_PASSAGE_:
================================

Mucosal lymphocytes in the pathogenesis of Primary Sclerosing Cholangitis

Lead Research Organisation: University of Birmingham
Department Name: Immunity and Infection

Abstract

Lymphocytes are a type of white blood cell and an important part of the body‘s immune system which fights infections. Lymphocytes are directed to sites of infection by molecules called chemokines that are produced in response to inflammation. These chemokines are specific in that they can direct the recruitment of particular groups of lymphocytes to specific tissues. If these chemokines are produced inappropriately lymphocytes can be recruited into tissue where they attack healthy tissue rather than the infection. We have shown that in Primary Sclerosing Cholangitis (PSC), a chronic form of liver disease that is closely associated with uncontrolled inflammation in the gut that there is aberrant production of gut specific chemokines in the liver which subsequently allows lymphocytes from the gut to be recruited to the liver and inappropriately cause liver damage. In this study we propose to examine exactly how these molecules are involved in PSC and whether we could exploit them as novel pharmaceutical targets to develop new drugs in the future to treat chronic liver disease.

Technical Summary

Hypothesis.
Primary sclerosing cholangitis (PSC), a chronic inflammatory liver disease strongly associated with inflammatory bowel disease (IBD), is driven by the inappropriate recruitment of mucosal lymphocytes into the liver.
I have shown that mucosal T cells are recruited to the liver in PSC and will now address their precise role in disease pathogenesis by determining 1) the factors that initiate this process and 2) the role of mucosal T cells in initiating extrahepatic disease. These studies will define a new paradigm in which extraintestinal autoimmune disease can be initiated by T cells activated in the gut.

================================

Write down the passage of the cholangitis research summary between "Hypothesis." and "in the gut.", inclusive, word for word. The entries that follow come from a separate source and have no connection to the summary above.

================================

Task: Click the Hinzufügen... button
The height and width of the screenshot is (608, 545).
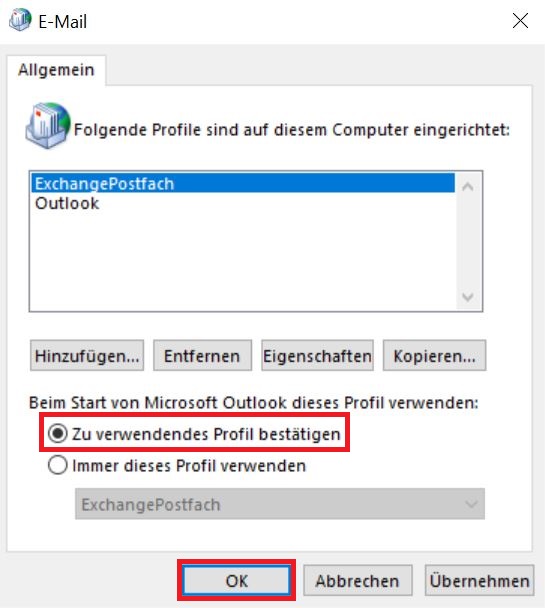Action: [87, 356]
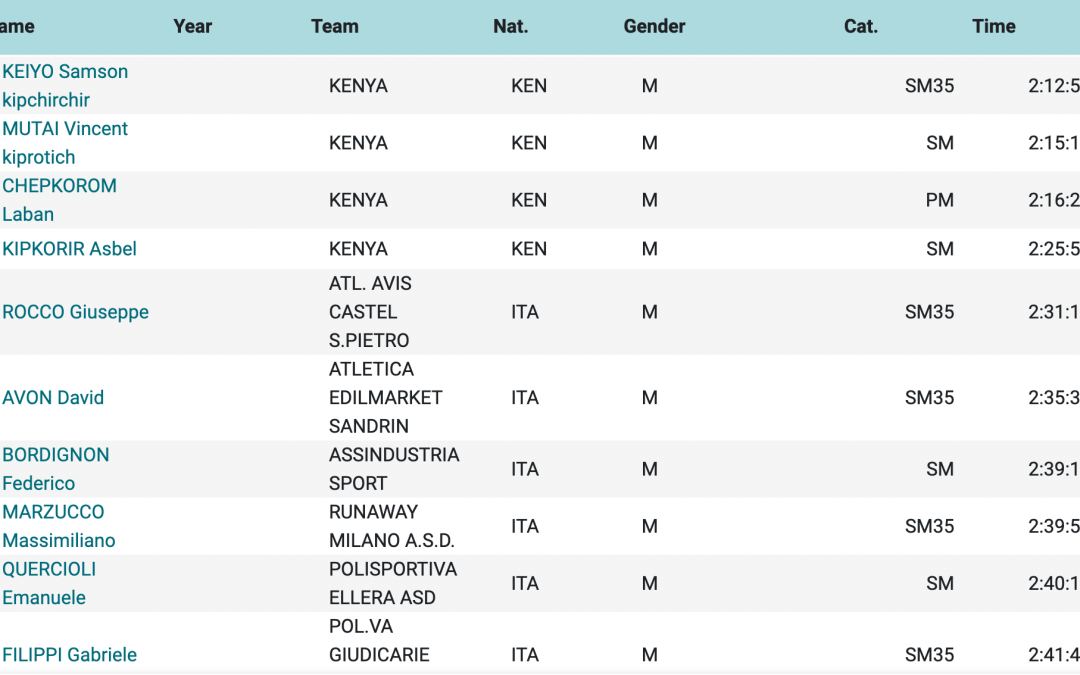This screenshot has height=675, width=1080.
Task: Sort results by Time header
Action: [993, 27]
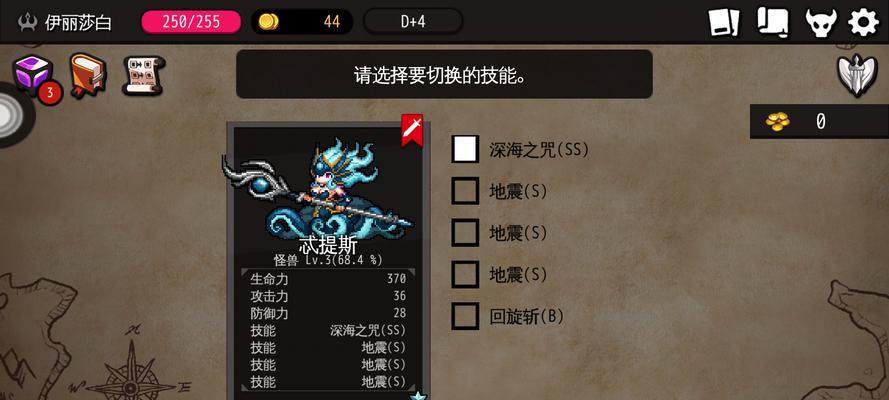Check the 回旋斩(B) skill box
This screenshot has width=889, height=400.
[465, 316]
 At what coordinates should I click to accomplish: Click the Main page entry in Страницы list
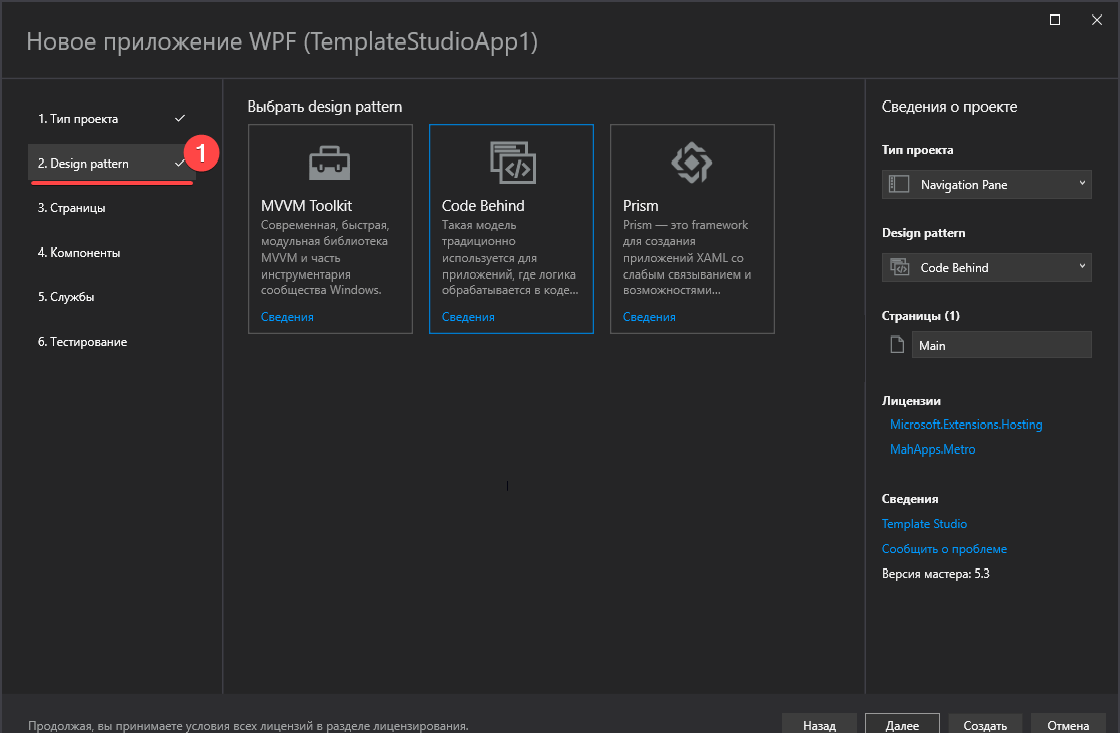tap(1001, 344)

================================

_RESPONSE BOX_:
Hypothesis.
Primary sclerosing cholangitis (PSC), a chronic inflammatory liver disease strongly associated with inflammatory bowel disease (IBD), is driven by the inappropriate recruitment of mucosal lymphocytes into the liver.
I have shown that mucosal T cells are recruited to the liver in PSC and will now address their precise role in disease pathogenesis by determining 1) the factors that initiate this process and 2) the role of mucosal T cells in initiating extrahepatic disease. These studies will define a new paradigm in which extraintestinal autoimmune disease can be initiated by T cells activated in the gut.